Protective effect of naringin against radiation‐induced heart disease in rats via Sirt1/NF‐κB signaling pathway and endoplasmic reticulum stress

Abstract

AbstractThis study was designed to explore the protective effect and mechanism of naringin (NG) on radiation‐induced heart disease (RIHD) in rats. Rats were divided into four x‐ray (XR) irradiation groups with different absorbed doses (0/10/15/20 Gy), or into three groups (control, XR, and XR + NG groups). Subsequently, the ultrasonic diagnostic apparatus was adopted to assess and compare the left ventricular ejection fraction (LVEF), left ventricular fractional shortening (LVFS), left ventricular internal diameter at end diastole (LVIDd), and left ventricular internal diameter at end systole (LVIDs) in rats. Hematoxylin–eosin (H&E) staining and Masson staining were applied to detect the pathological damage and fibrosis of heart tissue.
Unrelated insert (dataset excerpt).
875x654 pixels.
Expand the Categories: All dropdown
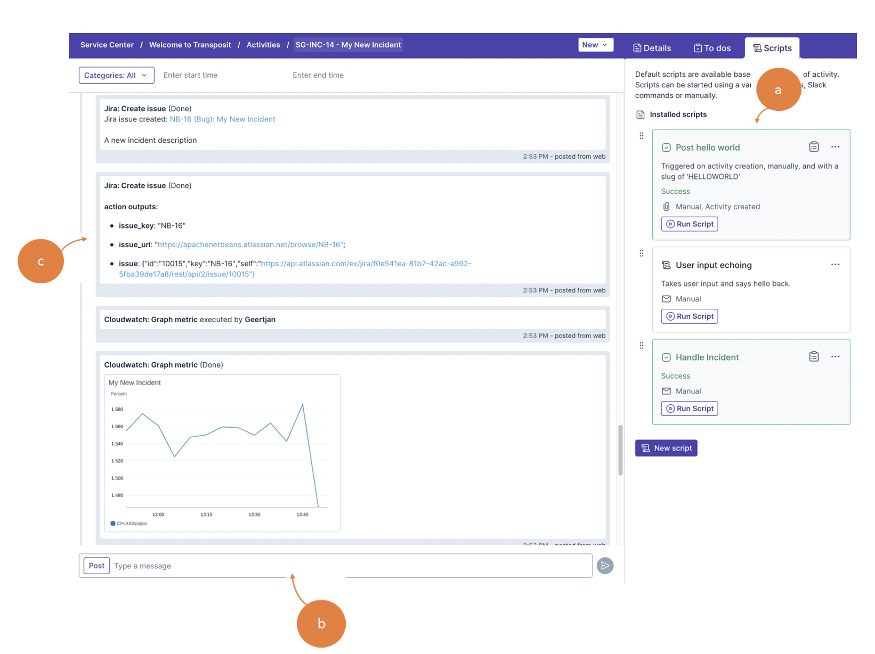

Western blot was used to measure the expression levels of myocardial fibrosis‐related proteins, endoplasmic reticulum stress‐related proteins, and Sirt1 (silent information regulator 1)/NF‐κB (nuclear factor kappa‐B) signaling pathway‐related proteins in cardiac tissues. Additionally, enzyme‐linked immunosorbent assay was utilized to detect the activities of pro‐inflammatory cytokines, malondialdehyde (MDA), superoxide dismutase (SOD), and catalase (CAT) in cardiac tissue. The results showed that NG treatment significantly attenuated the 20 Gy XR‐induced decline of LVEF and LVFS and the elevation of LVIDs. Cardiac tissue damage and fibrosis caused by 20 Gy XR were significant improved after NG treatment. Meanwhile, in rats irradiated by XR, marked downregulation was identified in the expressions of fibrosis‐related proteins (Col I, collagen type I; α‐SMA, α‐smooth muscle actin; and TGF‐β1, transforming growth factor‐beta 1) and endoplasmic reticulum stress‐related proteins (GRP78, glucose regulatory protein 78; CHOP, C/EBP homologous protein; ATF6, activating transcription factor 6; and caspase 12) after NG treatment. Moreover, NG treatment also inhibited the production of pro‐inflammatory cytokines [interleukin‐6, interleukin‐1β, and monocyte chemoattractant protein‐1 (MCP‐1)], reduced the expression of MDA, and promoted the activities of SOD and CAT. Also, NG treatment promoted Sirt1 expression and inhibited p65 phosphorylation. Collectively, XR irradiation induced cardiac injury in rats in a dose‐dependent manner. NG could improve the cardiac injury induced by XR irradiation by inhibiting endoplasmic reticulum stress and activating Sirt1/NF‐κB signaling pathway.